=== WORK INSTRUCTION ===
Only one stretch of the data is wanted: the line containing "1001x1001 pixels.", the line containing "1111x1116 pixels.", and every line between them, copied exactly.

=== RECORD EXCERPTS ===
*** Begin section ***

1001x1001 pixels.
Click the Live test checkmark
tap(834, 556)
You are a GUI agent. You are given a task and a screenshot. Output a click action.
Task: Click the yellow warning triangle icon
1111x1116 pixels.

*** End section ***
*** Begin section ***

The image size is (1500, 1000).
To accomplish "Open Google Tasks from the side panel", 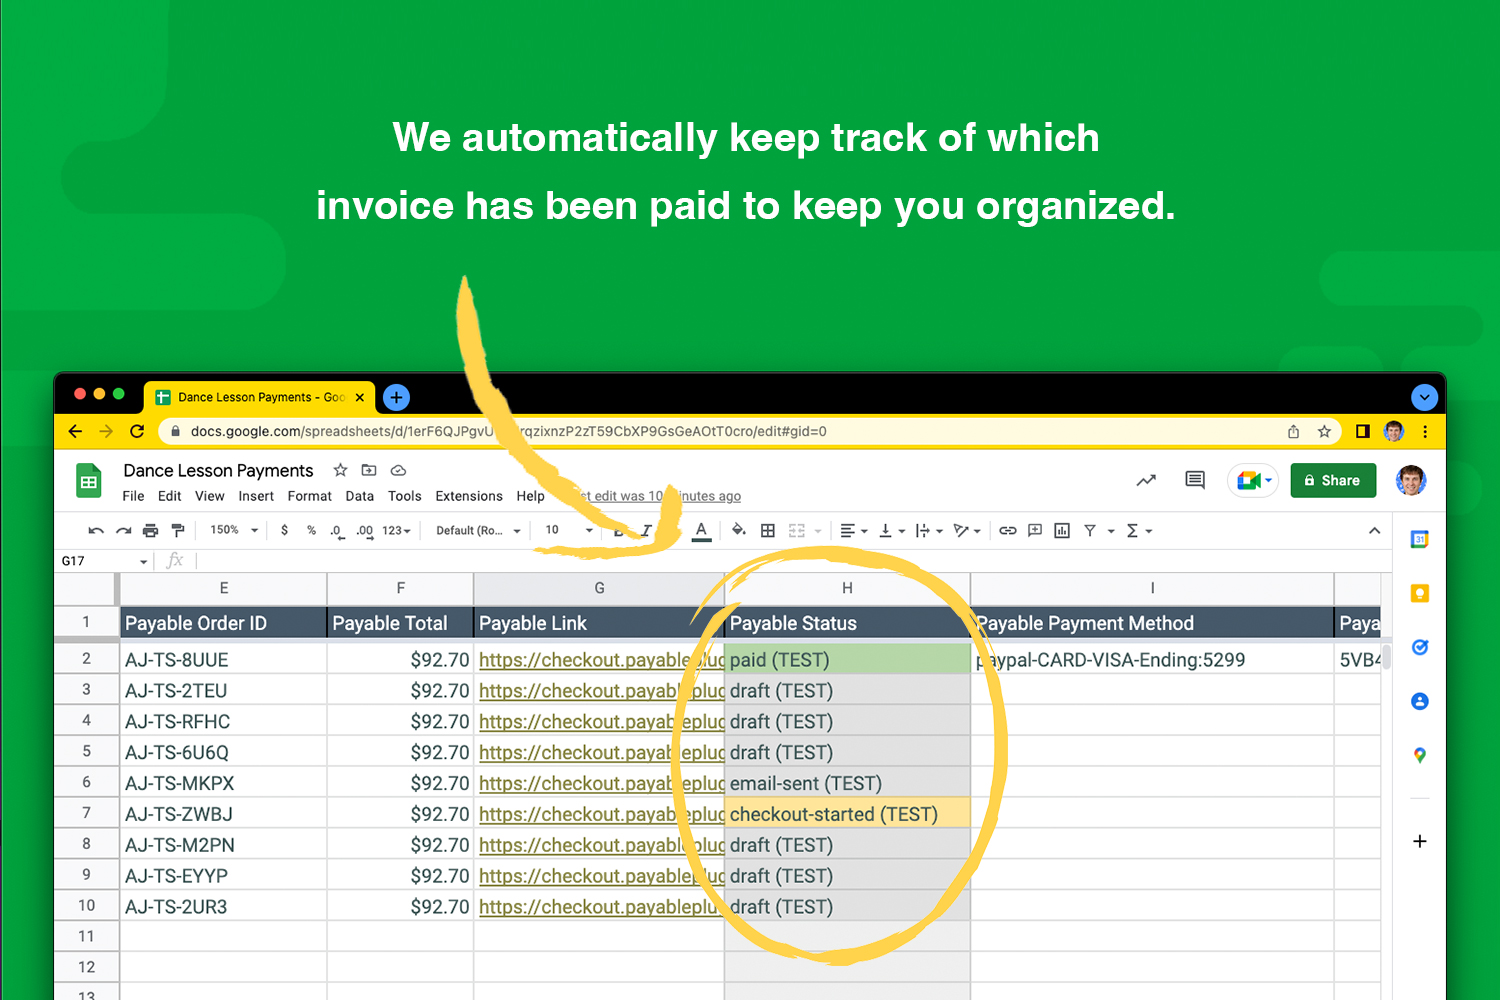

*** End section ***
*** Begin section ***

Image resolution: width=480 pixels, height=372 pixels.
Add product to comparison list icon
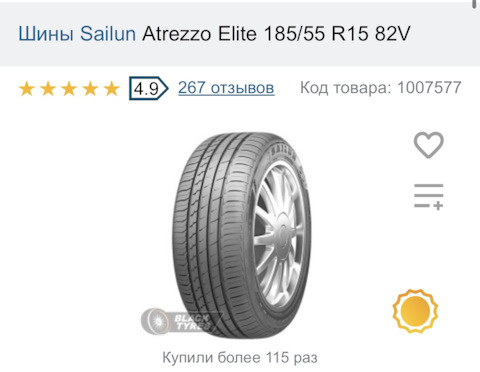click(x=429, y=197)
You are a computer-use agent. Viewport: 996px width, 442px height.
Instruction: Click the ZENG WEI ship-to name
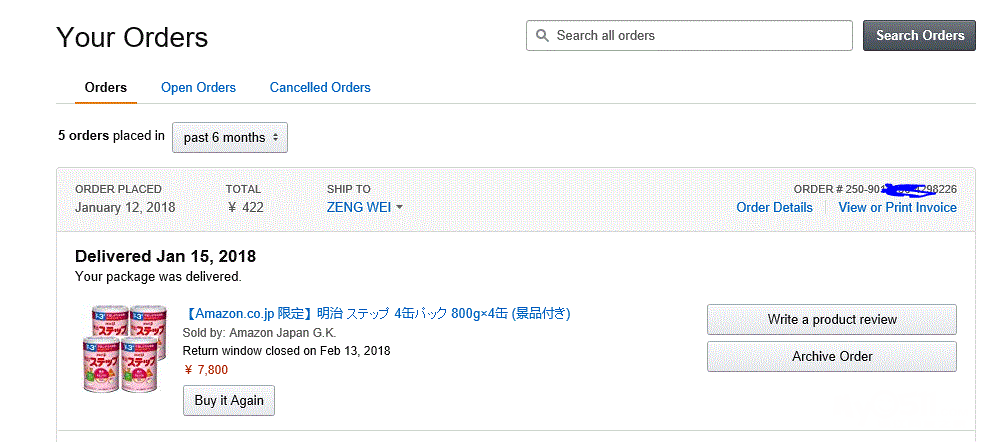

*** End section ***

=== ANSWER SPACE ===
1001x1001 pixels.
Click the Live test checkmark
tap(834, 556)
You are a GUI agent. You are given a task and a screenshot. Output a click action.
Task: Click the yellow warning triangle icon
1111x1116 pixels.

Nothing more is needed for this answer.